El Espíritu de la Medicina, al escuchar sus palabras, preguntó confundido:
—¿Regalar a quién?
—Pues claro, a Xu Qingqiu.
Ning Qi sonrió y continuó:
—No podemos ir con las manos vacías, ¿no crees?
—Maestro, ¿no tenemos muchísimos tesoros del cielo y la tierra, además de un montón de técnicas de cultivo?
—Cualquiera de esas cosas serviría como regalo, ¿no?
El Espíritu de la Medicina lo pensó un momento y habló de nuevo.
Su carita estaba llena de desconcierto.
No entendía por qué Ning Qi se tomaba tantas molestias.
—No lo entiendes. ¿Qué interés tendría una chica en esas cosas?
—¡Claro que tenemos que regalarle algo que les guste a las mujeres!
Ning Qi negó con la cabeza y siguió caminando hacia adelante.
—Ah, ya entendí.
—Maestro, siempre digo que te gusta la señorita Xu, ¡y tú sigues negándolo!
El Espíritu de la Medicina por fin comprendió y empezó a bromear.
—¿Cómo va a gustarme? Solo hace varios días que no la veo.
—Nada más le voy a dar un pequeño regalo. No digas tonterías, y menos cuando veas a la señorita Xu.
Al escuchar eso, Ning Qi negó con la cabeza y lo corrigió.
—Está bien, no diré nada.
—El que dice una cosa y piensa otra no soy yo.
El Espíritu de la Medicina murmuró entre dientes.
Aun así, sus ojos estaban atentos al camino frente a ellos.
Al mismo tiempo, ayudaba a Ning Qi a buscar la tienda que necesitaban.
Ning Qi, por su parte, se dirigió hacia una calle muy concurrida.
—Maestro, mira, estas tiendas no están nada mal.
—¡Es el Pabellón del Tesoro! Seguro que dentro hay cosas buenas.
El Espíritu de la Medicina, con buen ojo, detectó varias tiendas que vendían joyas y antigüedades.

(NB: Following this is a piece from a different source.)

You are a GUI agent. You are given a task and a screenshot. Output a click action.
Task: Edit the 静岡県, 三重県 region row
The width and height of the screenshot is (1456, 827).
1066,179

—Bien, entremos a echar un vistazo.
Ning Qi asintió y caminó hacia una de ellas.
Nada más entrar, un dependiente se acercó a recibirlo.
—Joven señor, ¿qué desea comprar?
—Un regalo para una chica.
Ning Qi no se anduvo con rodeos y dijo directamente su intención.
—¿Ah? Entonces, joven señor, ¿es para una amiga común o para alguien especial en su corazón?
El dependiente, claramente experimentado, sonrió y preguntó.
—Una amiga importante, pero no alguien especial.
Explicó Ning Qi.
—Perfecto, ya entendí.
El dependiente sonrió de inmediato y lo guió hacia adelante.
—Joven señor, aquí tenemos piezas de jade y algunos tesoros hechos con materiales raros.
—Todos son muy apropiados para regalar. Puede mirar con calma.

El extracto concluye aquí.